Return an exact transcript of the material below from the line containing "The height and width of the screenshot is (952, 1236)." through its final line, and no other lines.
=== Begin Enclosure ===
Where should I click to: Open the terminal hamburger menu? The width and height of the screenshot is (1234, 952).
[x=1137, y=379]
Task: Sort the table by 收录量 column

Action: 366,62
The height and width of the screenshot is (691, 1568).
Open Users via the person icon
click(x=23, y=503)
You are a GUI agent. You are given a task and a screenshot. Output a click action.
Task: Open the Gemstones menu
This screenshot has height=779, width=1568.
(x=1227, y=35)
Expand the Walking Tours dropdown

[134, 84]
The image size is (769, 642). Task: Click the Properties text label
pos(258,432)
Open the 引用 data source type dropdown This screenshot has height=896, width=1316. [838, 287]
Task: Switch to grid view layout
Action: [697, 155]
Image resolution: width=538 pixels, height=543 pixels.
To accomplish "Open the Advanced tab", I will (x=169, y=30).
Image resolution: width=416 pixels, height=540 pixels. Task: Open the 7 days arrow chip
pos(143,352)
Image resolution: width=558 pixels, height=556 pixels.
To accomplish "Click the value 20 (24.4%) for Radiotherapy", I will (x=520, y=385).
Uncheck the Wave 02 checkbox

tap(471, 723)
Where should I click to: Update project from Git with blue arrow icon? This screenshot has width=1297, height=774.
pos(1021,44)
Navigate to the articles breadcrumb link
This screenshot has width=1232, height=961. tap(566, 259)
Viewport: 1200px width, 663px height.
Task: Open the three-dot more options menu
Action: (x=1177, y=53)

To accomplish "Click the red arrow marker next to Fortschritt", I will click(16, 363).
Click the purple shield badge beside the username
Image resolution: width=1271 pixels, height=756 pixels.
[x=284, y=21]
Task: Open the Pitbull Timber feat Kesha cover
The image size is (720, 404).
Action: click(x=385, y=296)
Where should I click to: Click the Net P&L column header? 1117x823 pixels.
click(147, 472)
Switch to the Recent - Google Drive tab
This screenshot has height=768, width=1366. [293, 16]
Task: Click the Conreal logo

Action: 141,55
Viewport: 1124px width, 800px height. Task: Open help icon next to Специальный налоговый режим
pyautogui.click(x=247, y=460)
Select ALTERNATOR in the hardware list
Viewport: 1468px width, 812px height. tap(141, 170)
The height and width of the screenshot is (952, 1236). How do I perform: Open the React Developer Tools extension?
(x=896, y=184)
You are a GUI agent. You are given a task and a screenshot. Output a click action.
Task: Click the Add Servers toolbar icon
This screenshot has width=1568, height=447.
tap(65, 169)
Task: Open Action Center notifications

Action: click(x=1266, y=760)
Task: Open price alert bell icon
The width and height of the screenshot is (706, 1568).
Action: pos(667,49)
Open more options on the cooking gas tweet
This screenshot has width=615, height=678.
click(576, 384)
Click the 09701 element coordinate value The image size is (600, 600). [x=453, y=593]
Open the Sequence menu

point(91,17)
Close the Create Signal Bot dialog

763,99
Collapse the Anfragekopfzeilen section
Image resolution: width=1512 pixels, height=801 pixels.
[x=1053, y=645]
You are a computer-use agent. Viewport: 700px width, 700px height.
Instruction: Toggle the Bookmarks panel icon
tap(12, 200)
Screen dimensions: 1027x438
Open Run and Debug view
=== End Enclosure ===
## Answer for the task:
The height and width of the screenshot is (952, 1236). How do I perform: Open the React Developer Tools extension?
(x=896, y=184)
You are a GUI agent. You are given a task and a screenshot. Output a click action.
Task: Click the Add Servers toolbar icon
This screenshot has width=1568, height=447.
tap(65, 169)
Task: Open Action Center notifications

Action: click(x=1266, y=760)
Task: Open price alert bell icon
The width and height of the screenshot is (706, 1568).
Action: pos(667,49)
Open more options on the cooking gas tweet
This screenshot has width=615, height=678.
click(576, 384)
Click the 09701 element coordinate value The image size is (600, 600). [x=453, y=593]
Open the Sequence menu

point(91,17)
Close the Create Signal Bot dialog

763,99
Collapse the Anfragekopfzeilen section
Image resolution: width=1512 pixels, height=801 pixels.
[x=1053, y=645]
You are a computer-use agent. Viewport: 700px width, 700px height.
Instruction: Toggle the Bookmarks panel icon
tap(12, 200)
Screen dimensions: 1027x438
Open Run and Debug view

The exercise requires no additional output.